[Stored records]
· · ·
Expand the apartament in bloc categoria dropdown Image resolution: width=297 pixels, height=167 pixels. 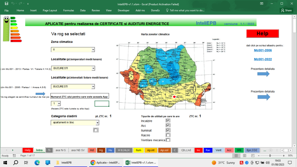[x=97, y=123]
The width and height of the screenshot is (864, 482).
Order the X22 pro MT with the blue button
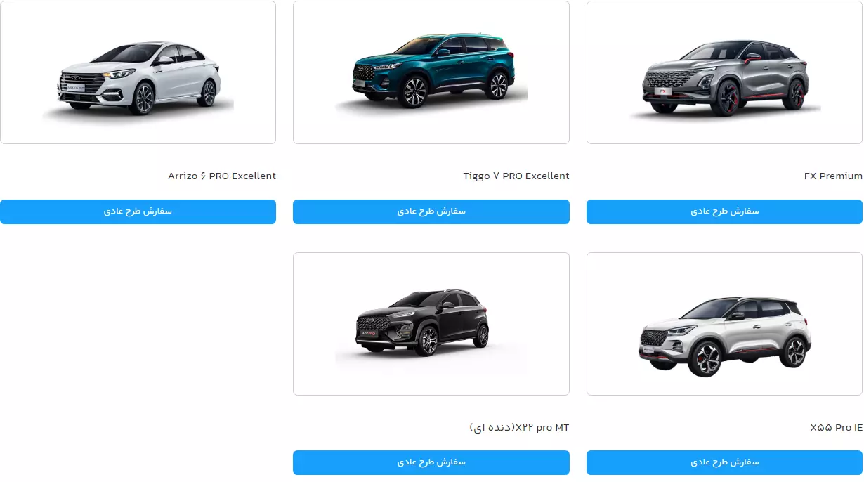tap(431, 462)
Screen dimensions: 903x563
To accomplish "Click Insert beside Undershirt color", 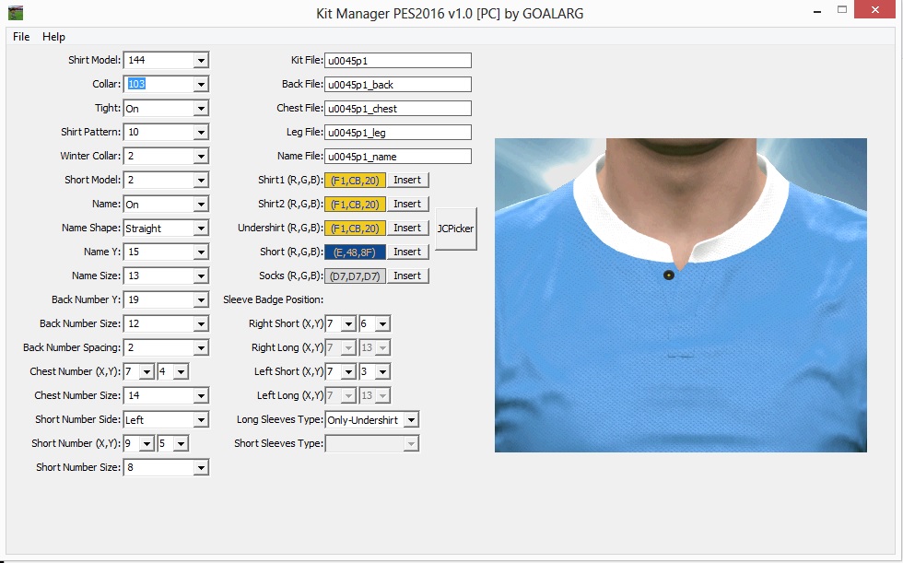I will tap(408, 228).
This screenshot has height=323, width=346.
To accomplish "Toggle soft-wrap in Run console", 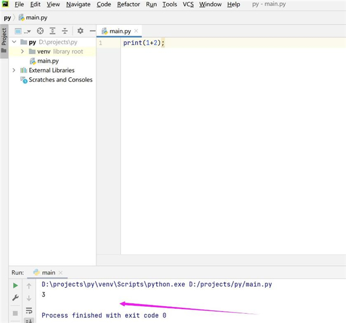I will coord(29,311).
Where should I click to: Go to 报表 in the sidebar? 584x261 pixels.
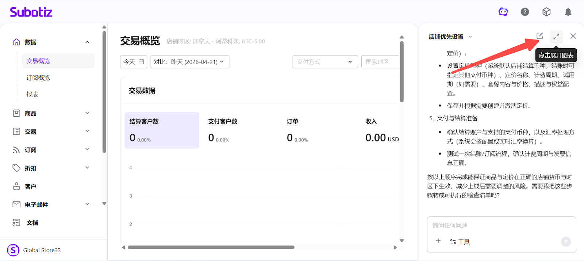(32, 94)
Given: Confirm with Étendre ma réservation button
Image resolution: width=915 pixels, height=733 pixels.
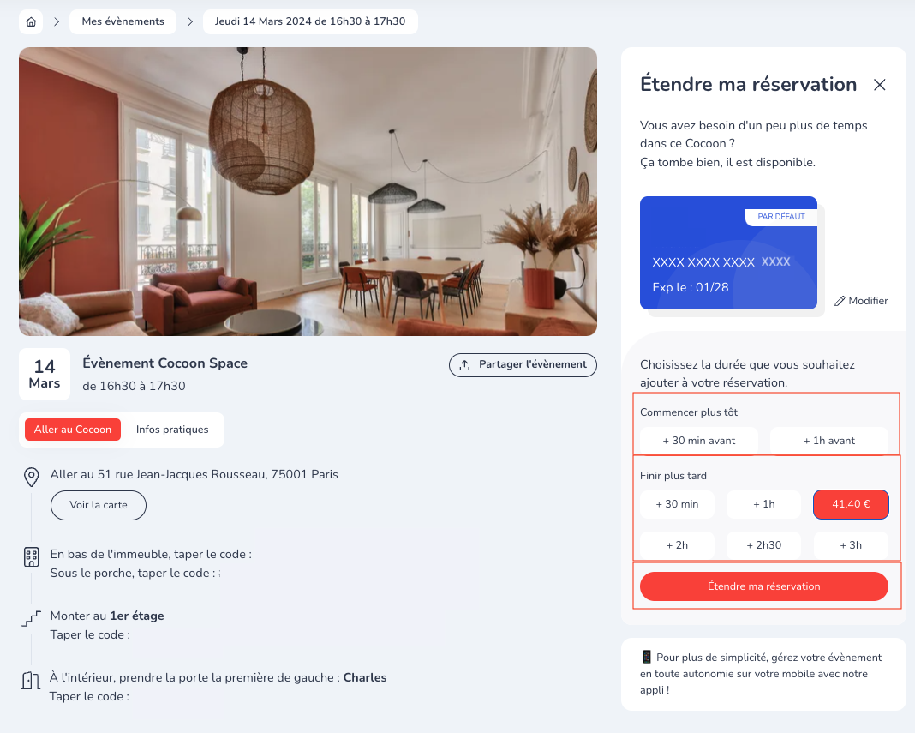Looking at the screenshot, I should click(x=763, y=586).
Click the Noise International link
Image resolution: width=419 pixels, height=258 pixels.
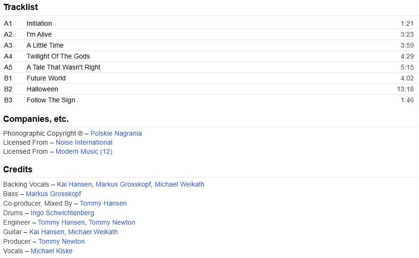pyautogui.click(x=84, y=142)
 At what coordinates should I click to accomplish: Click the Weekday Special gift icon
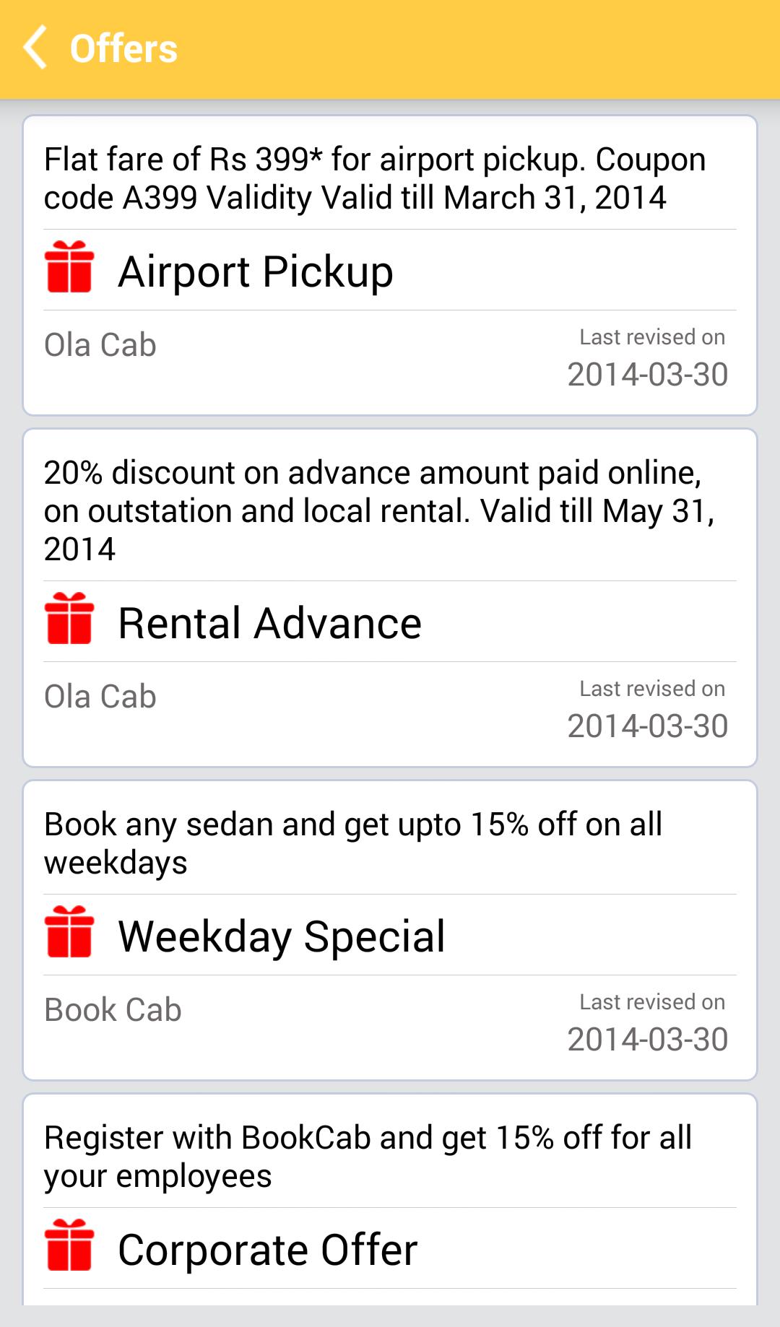[x=69, y=932]
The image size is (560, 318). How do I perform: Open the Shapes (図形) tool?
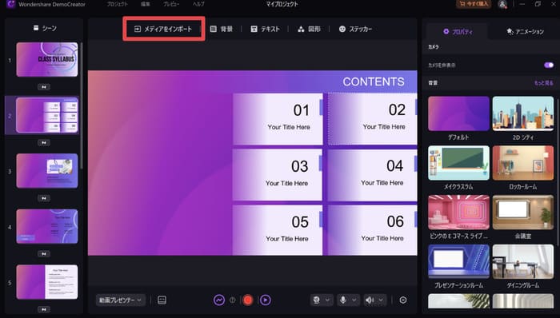point(309,29)
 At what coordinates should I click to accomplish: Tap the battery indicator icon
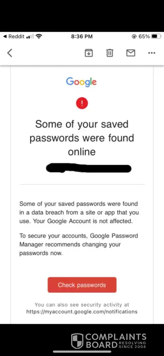(156, 36)
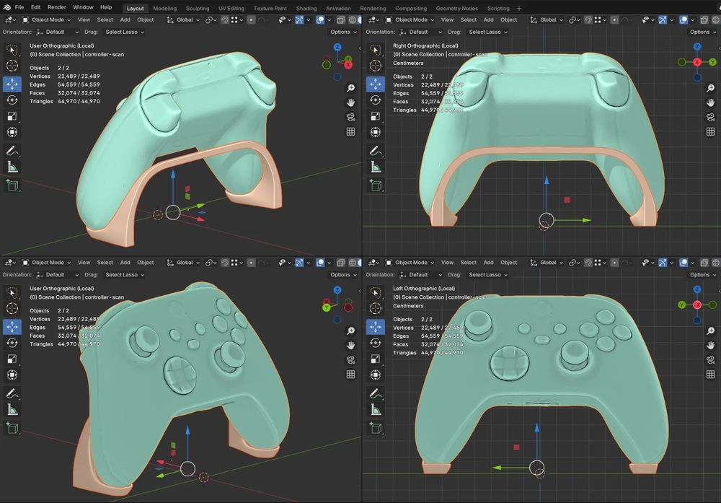Select the Rotate tool in top-left viewport
Image resolution: width=721 pixels, height=503 pixels.
(x=12, y=100)
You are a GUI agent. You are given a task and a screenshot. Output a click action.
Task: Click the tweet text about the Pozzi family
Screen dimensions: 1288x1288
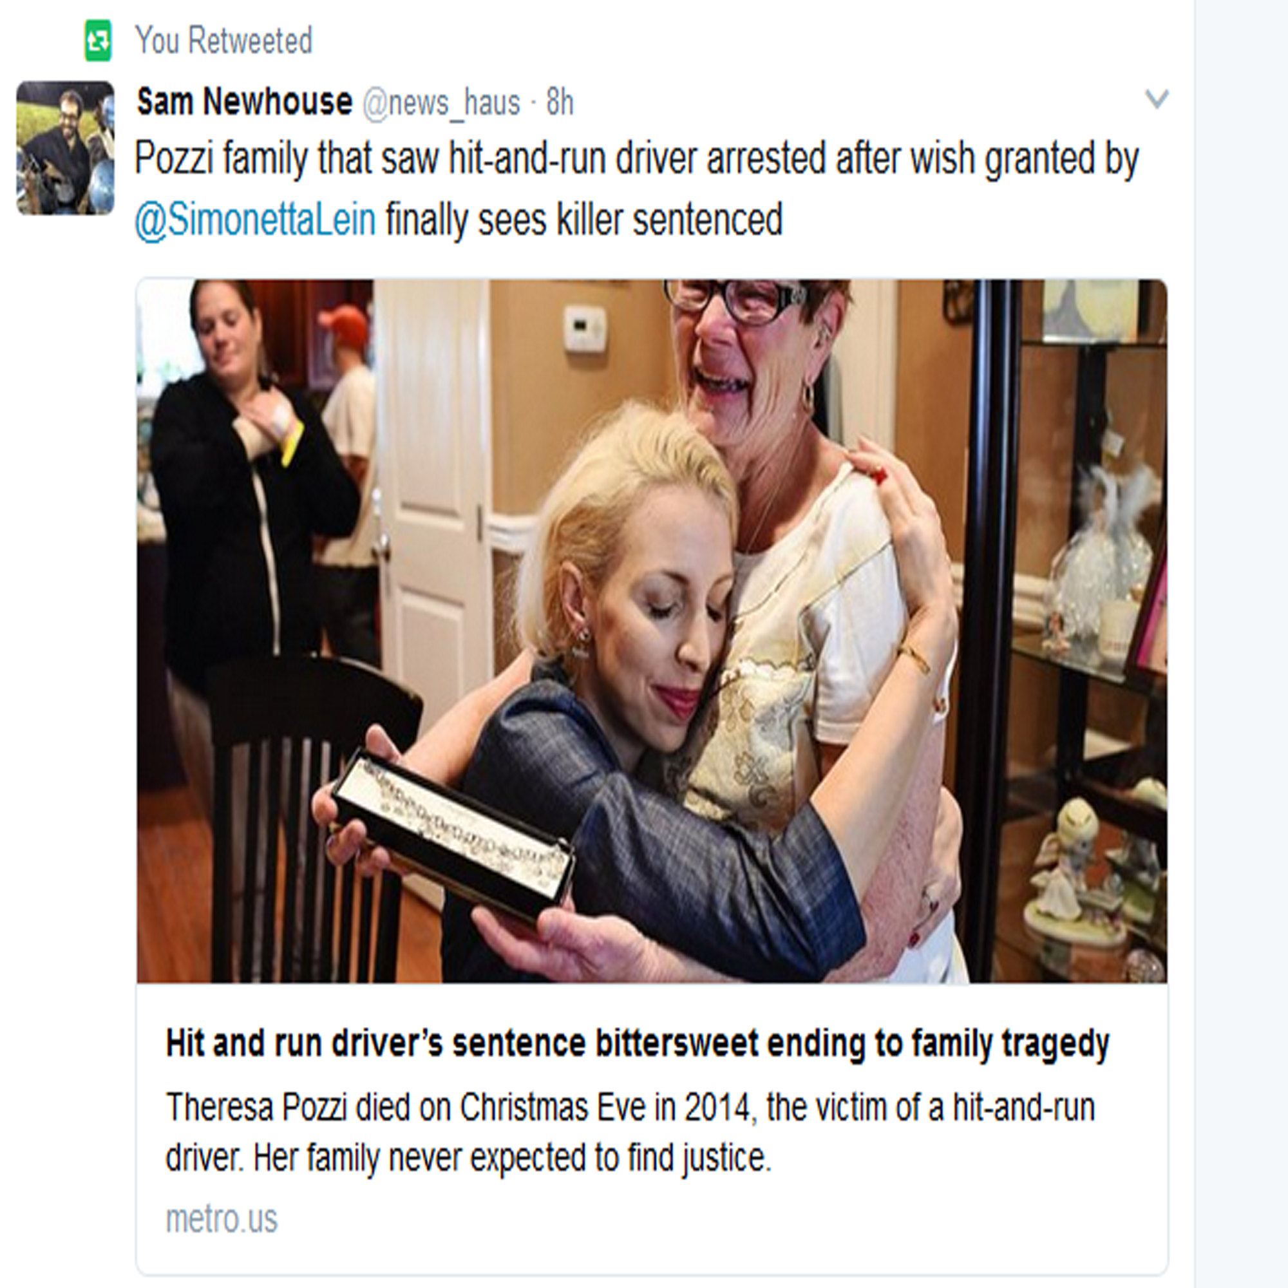(x=637, y=189)
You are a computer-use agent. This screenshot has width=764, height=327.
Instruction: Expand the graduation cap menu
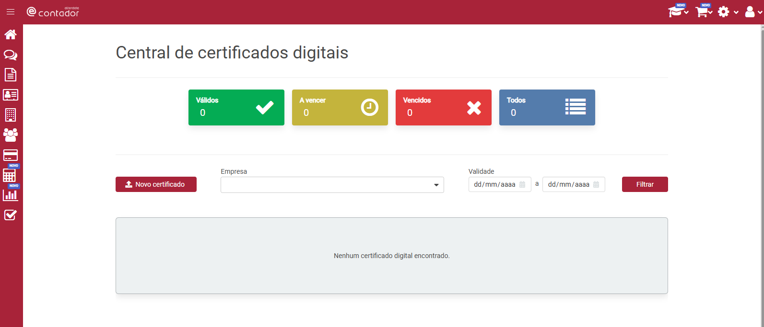678,11
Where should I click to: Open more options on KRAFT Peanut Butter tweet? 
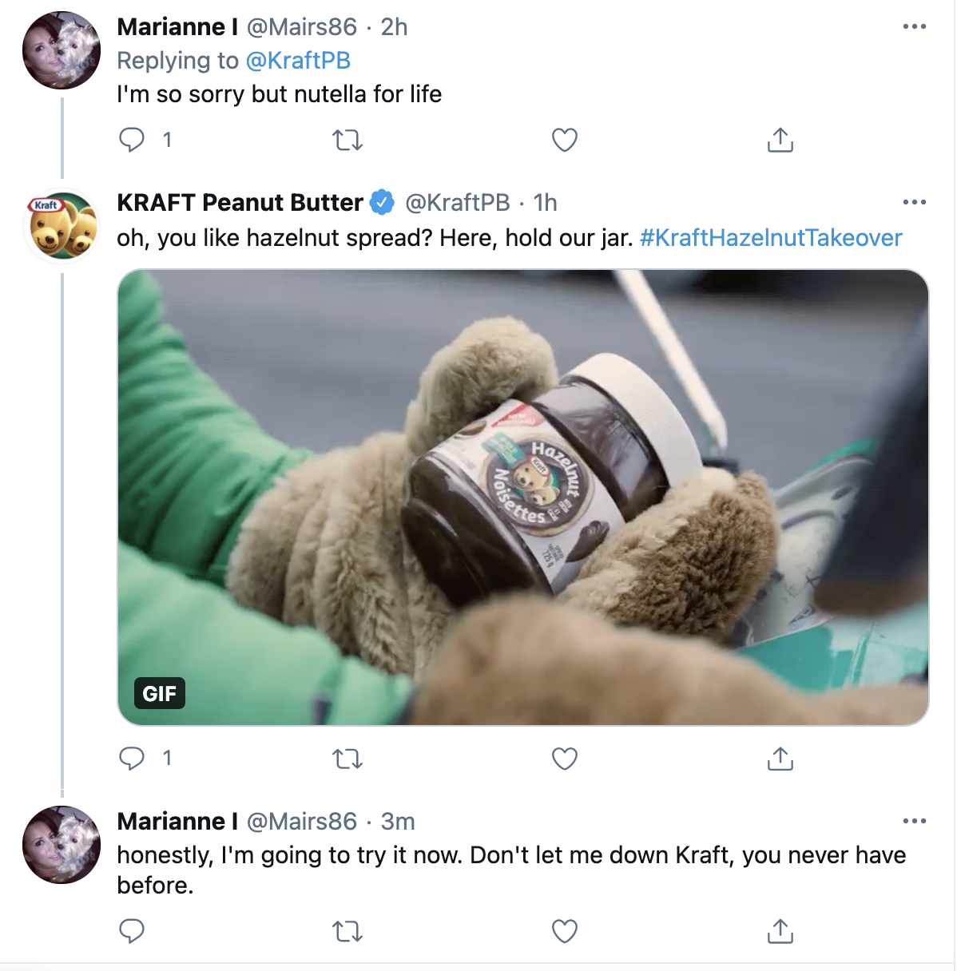click(x=914, y=203)
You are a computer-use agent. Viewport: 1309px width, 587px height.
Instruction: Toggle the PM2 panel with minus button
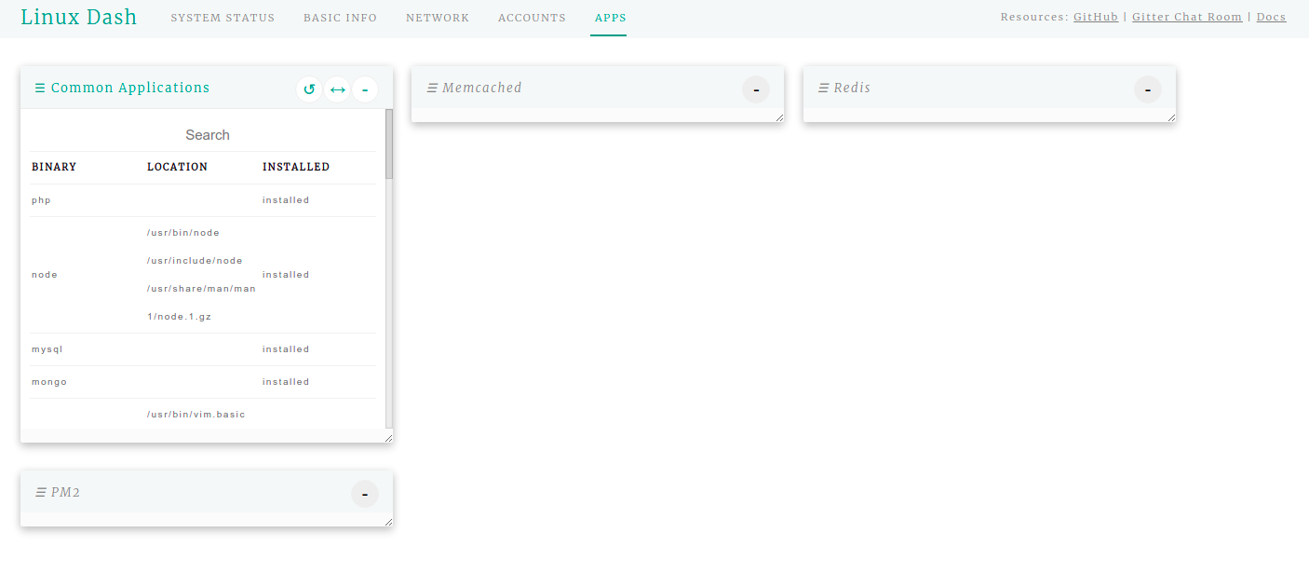click(365, 494)
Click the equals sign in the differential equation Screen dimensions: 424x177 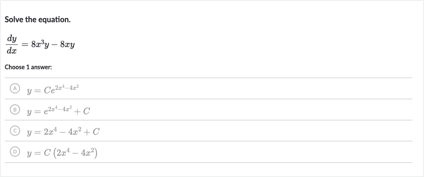coord(24,45)
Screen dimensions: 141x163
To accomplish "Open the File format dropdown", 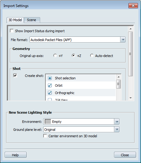I will tap(123, 40).
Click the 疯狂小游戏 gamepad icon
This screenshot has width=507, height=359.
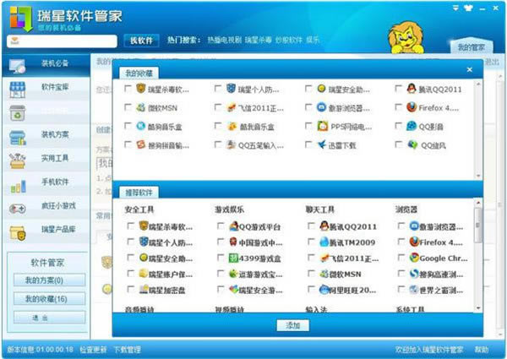pyautogui.click(x=17, y=208)
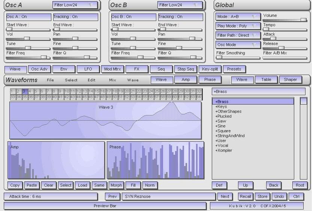Click the Preview Bar

pos(105,206)
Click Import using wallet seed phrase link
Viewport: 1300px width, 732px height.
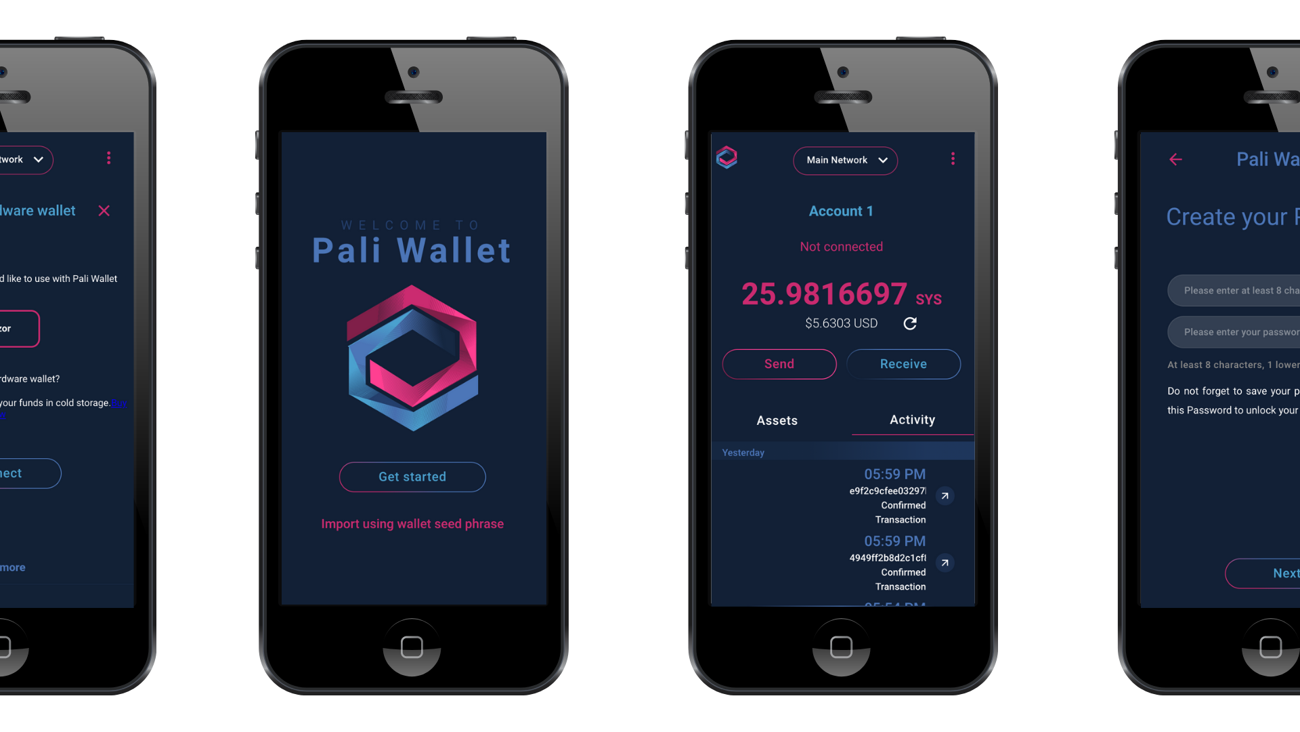[412, 524]
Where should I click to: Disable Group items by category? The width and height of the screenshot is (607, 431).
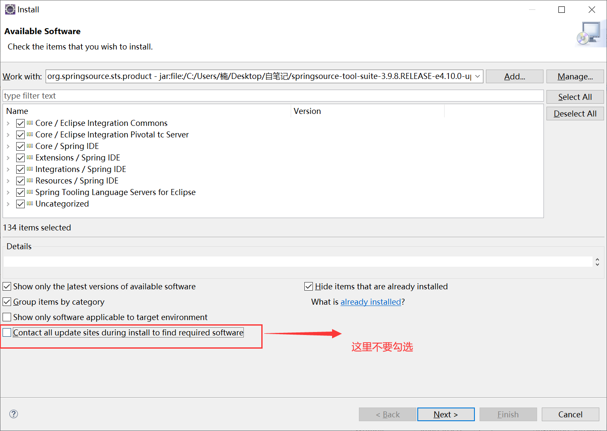(7, 302)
· · ·
_WHAT IS NEEDED_. How many of the lines above contain "agent"? Give the number by itself.

_TASK RESULT_. 3